[start of Items]
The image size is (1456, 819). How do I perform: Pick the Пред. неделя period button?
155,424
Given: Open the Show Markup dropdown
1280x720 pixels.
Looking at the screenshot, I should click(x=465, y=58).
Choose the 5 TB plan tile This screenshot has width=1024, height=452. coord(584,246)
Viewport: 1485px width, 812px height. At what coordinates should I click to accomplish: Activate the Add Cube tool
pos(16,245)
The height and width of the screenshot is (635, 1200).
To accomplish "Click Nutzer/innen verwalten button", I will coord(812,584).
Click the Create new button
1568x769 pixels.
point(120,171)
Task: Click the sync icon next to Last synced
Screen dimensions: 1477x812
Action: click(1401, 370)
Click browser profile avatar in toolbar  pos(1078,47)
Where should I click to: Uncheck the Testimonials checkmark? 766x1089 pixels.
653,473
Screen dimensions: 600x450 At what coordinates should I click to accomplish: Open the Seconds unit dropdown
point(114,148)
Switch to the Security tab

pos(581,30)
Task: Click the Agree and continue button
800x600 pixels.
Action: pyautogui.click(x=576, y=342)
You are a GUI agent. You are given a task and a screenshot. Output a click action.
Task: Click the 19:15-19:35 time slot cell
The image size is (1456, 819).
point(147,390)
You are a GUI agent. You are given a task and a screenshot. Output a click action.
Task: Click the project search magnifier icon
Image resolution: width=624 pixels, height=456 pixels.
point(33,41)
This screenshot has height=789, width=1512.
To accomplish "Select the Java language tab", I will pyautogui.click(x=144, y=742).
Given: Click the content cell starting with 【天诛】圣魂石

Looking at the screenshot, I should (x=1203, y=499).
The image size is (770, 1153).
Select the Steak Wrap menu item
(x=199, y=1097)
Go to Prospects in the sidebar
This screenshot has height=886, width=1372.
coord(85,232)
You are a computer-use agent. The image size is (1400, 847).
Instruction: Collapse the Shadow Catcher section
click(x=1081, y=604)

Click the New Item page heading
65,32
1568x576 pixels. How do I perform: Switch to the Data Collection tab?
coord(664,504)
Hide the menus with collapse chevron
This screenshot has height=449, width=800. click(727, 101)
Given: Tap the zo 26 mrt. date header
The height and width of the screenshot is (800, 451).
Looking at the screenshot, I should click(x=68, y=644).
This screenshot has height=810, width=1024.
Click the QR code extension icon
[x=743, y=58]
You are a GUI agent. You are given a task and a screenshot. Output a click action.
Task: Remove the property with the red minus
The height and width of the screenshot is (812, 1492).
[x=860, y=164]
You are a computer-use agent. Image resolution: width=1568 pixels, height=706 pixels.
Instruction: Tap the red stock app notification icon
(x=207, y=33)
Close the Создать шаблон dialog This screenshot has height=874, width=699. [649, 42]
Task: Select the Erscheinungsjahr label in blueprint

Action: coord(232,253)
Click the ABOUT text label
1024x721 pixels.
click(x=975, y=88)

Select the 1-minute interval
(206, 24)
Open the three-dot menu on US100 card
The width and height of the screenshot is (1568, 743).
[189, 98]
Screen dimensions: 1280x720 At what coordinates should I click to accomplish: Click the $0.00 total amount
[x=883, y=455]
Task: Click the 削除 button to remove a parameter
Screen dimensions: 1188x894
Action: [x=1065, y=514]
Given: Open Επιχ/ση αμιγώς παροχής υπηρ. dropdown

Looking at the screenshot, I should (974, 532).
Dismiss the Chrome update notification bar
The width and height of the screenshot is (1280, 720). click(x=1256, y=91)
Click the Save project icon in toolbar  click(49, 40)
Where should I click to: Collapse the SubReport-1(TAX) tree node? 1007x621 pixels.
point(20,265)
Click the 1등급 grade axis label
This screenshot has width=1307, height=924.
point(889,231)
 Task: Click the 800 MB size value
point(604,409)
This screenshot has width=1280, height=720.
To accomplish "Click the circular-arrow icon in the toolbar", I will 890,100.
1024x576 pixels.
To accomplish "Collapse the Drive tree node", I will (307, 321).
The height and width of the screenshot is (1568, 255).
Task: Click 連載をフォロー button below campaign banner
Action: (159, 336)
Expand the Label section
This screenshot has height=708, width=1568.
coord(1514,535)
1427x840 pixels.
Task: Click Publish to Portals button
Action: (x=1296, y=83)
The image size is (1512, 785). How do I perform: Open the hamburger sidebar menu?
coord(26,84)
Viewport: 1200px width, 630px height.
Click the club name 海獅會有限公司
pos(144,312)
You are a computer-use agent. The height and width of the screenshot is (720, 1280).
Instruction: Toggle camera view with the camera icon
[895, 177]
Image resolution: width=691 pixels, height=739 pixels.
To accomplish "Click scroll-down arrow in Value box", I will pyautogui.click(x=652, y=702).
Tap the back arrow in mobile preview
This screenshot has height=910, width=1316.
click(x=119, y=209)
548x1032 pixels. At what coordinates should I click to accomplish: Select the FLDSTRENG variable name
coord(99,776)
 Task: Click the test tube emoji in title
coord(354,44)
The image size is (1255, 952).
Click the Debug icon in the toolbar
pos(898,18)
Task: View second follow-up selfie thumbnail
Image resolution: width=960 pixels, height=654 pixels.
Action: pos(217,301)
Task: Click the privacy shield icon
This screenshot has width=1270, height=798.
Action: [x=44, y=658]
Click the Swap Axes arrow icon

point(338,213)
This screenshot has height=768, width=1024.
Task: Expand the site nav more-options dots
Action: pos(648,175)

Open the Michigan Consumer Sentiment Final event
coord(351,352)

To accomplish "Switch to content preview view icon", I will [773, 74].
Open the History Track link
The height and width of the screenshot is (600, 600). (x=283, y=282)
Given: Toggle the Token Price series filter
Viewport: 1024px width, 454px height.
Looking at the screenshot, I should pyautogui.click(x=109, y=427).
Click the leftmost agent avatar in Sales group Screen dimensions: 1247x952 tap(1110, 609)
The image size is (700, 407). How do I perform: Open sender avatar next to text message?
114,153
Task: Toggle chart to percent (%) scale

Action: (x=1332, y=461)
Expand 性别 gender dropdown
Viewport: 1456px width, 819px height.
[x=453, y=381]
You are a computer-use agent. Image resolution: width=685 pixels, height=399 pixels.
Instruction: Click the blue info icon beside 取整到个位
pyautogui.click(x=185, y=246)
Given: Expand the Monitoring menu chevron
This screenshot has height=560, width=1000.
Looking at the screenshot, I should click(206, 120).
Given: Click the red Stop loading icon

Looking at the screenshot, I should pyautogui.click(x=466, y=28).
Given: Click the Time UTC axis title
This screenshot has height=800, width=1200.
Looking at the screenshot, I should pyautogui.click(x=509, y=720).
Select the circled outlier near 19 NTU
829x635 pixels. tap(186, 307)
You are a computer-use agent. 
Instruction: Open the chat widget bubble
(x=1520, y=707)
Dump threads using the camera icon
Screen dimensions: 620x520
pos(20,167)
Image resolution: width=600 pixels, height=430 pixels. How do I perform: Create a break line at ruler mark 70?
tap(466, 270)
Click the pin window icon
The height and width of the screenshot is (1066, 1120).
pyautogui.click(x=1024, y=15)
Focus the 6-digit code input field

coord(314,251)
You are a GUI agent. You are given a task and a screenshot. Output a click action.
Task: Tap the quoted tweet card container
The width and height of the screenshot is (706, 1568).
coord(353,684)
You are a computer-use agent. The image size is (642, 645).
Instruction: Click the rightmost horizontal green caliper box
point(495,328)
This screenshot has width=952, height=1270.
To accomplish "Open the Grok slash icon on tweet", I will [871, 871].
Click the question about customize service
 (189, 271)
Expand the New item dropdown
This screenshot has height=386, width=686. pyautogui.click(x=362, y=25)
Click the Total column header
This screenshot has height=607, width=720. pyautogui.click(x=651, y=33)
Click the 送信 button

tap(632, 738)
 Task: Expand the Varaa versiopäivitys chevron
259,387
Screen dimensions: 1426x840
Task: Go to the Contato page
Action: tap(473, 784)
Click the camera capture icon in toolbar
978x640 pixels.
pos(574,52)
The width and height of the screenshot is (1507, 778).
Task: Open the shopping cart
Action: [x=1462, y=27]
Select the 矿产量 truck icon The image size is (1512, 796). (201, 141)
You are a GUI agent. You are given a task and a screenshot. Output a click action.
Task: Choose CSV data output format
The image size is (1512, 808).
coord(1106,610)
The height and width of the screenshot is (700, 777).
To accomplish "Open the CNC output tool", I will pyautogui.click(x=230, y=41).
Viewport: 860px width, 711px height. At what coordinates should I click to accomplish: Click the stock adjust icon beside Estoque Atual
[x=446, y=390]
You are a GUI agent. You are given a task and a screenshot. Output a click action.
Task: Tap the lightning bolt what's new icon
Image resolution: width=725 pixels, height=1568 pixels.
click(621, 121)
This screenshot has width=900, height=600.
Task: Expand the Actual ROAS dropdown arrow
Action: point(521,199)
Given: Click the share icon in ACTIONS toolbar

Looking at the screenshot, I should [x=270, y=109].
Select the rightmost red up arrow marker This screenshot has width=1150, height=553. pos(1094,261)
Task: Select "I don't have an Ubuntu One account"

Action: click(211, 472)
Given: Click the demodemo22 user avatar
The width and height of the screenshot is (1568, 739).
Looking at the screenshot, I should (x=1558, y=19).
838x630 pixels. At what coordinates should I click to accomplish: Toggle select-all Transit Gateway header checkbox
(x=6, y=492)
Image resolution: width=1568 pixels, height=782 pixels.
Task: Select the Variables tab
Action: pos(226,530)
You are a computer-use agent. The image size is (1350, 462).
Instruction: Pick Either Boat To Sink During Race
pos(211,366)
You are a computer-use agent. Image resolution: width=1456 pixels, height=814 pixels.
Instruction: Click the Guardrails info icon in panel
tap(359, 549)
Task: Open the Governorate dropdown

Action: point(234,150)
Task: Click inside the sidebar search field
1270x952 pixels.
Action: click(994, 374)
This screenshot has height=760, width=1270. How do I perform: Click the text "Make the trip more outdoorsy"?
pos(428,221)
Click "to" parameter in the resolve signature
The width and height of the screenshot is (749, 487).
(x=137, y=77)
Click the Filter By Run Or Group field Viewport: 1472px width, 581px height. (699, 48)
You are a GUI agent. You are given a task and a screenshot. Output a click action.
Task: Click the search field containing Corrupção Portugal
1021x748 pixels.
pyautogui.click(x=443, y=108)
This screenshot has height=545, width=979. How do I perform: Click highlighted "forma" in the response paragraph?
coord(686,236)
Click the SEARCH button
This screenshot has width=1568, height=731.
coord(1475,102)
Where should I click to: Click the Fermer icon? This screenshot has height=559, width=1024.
[end of Items]
Return the stretch of the listing from the line containing "Given: Expand the Monitoring menu chevron" through the line containing "pos(20,167)", copied line for line, with nothing before or after it.

### Exercise solution:
Given: Expand the Monitoring menu chevron
This screenshot has height=560, width=1000.
Looking at the screenshot, I should click(206, 120).
Given: Click the red Stop loading icon

Looking at the screenshot, I should pyautogui.click(x=466, y=28).
Given: Click the Time UTC axis title
This screenshot has height=800, width=1200.
Looking at the screenshot, I should pyautogui.click(x=509, y=720).
Select the circled outlier near 19 NTU
829x635 pixels. tap(186, 307)
You are a computer-use agent. 
Instruction: Open the chat widget bubble
(x=1520, y=707)
Dump threads using the camera icon
Screen dimensions: 620x520
pos(20,167)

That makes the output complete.